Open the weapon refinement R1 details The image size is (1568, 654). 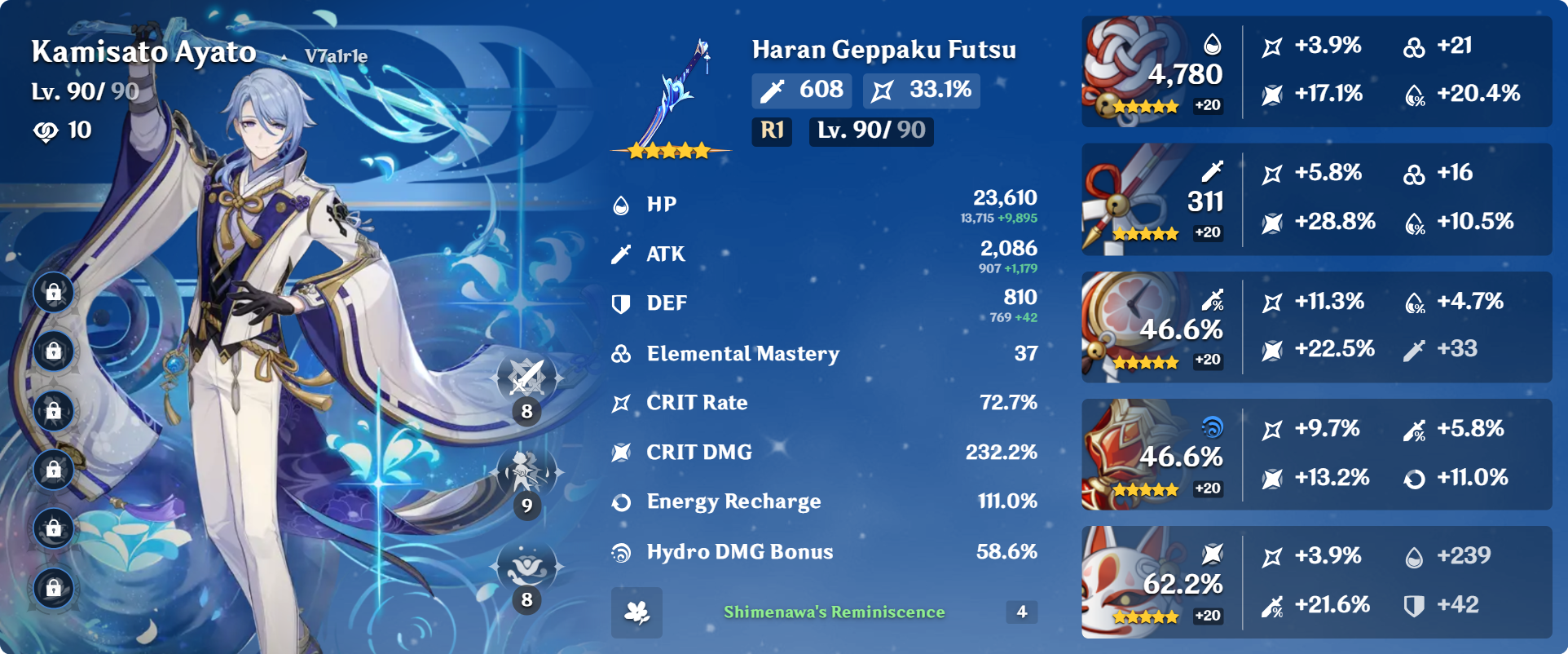pos(771,131)
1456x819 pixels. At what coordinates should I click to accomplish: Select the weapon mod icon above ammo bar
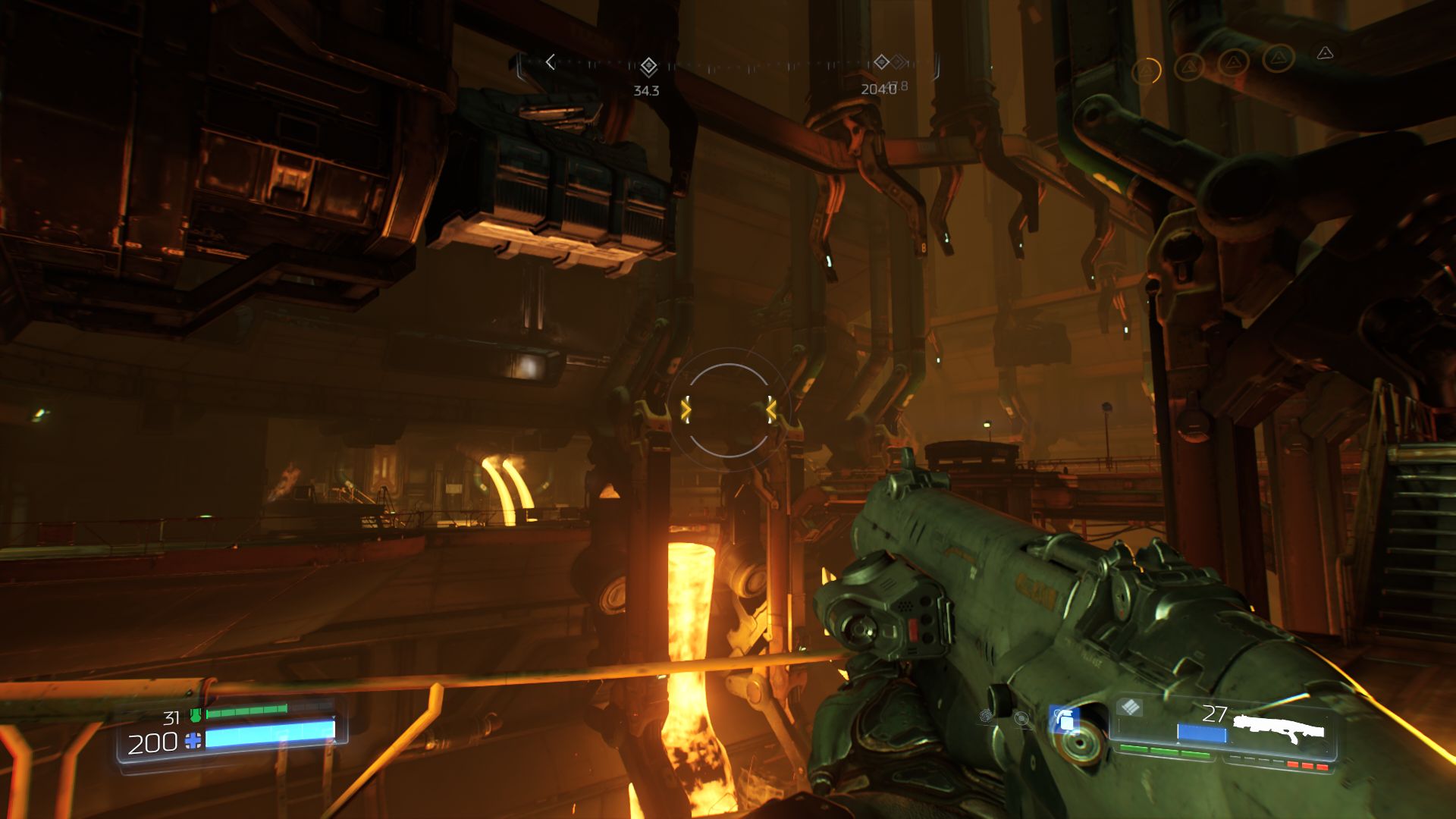(1129, 708)
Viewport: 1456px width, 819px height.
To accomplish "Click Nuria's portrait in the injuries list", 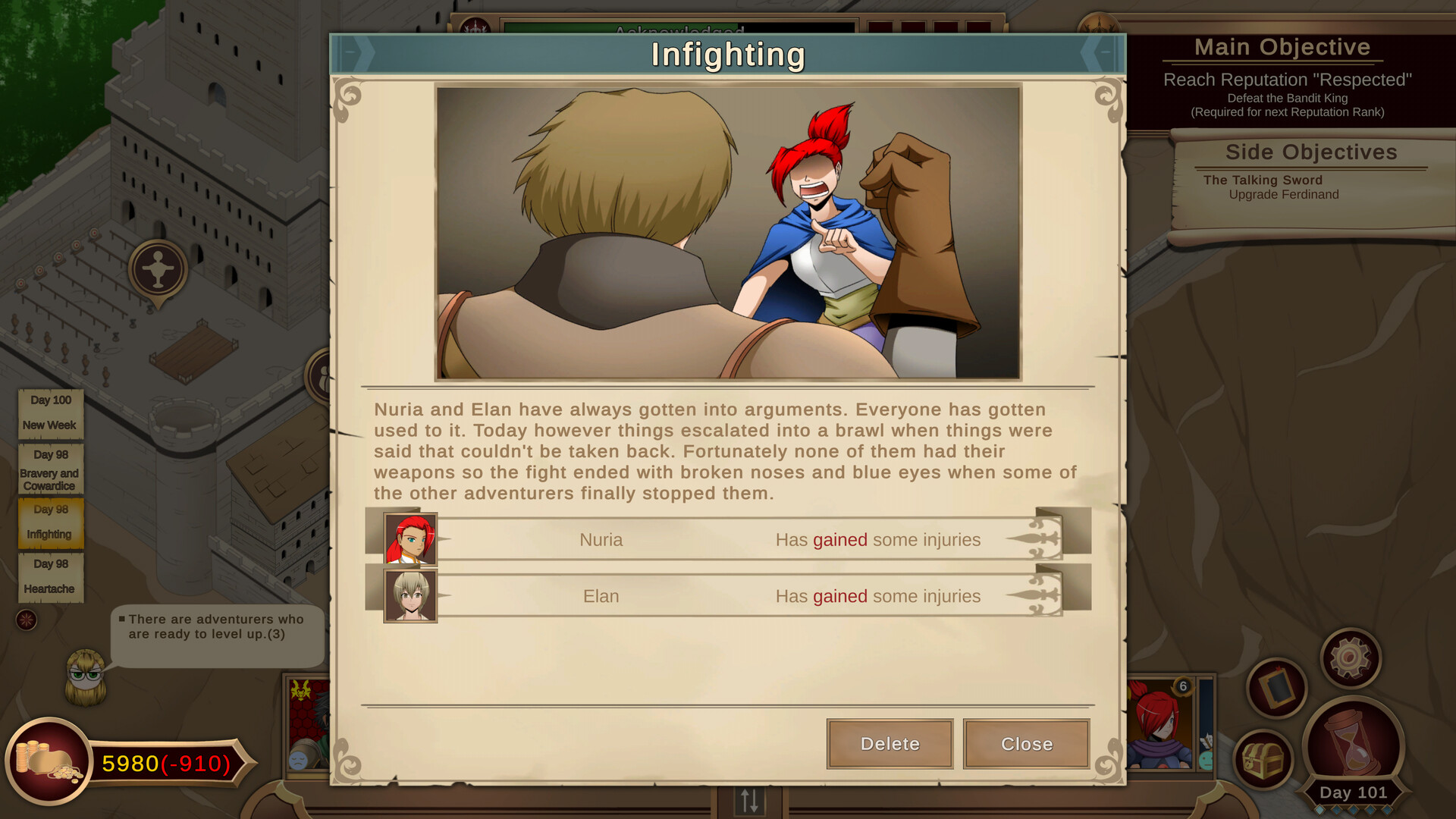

• [Problem statement] Rewrite the stretch from the line containing "Viewport: 1456px width, 819px height." through the end of the items, replacing "portrait" with "avatar" and leaving everything else unchanged. Omit the pictures from your answer.

• [Exercise output]
Viewport: 1456px width, 819px height.
To accomplish "Click Nuria's avatar in the injuries list", 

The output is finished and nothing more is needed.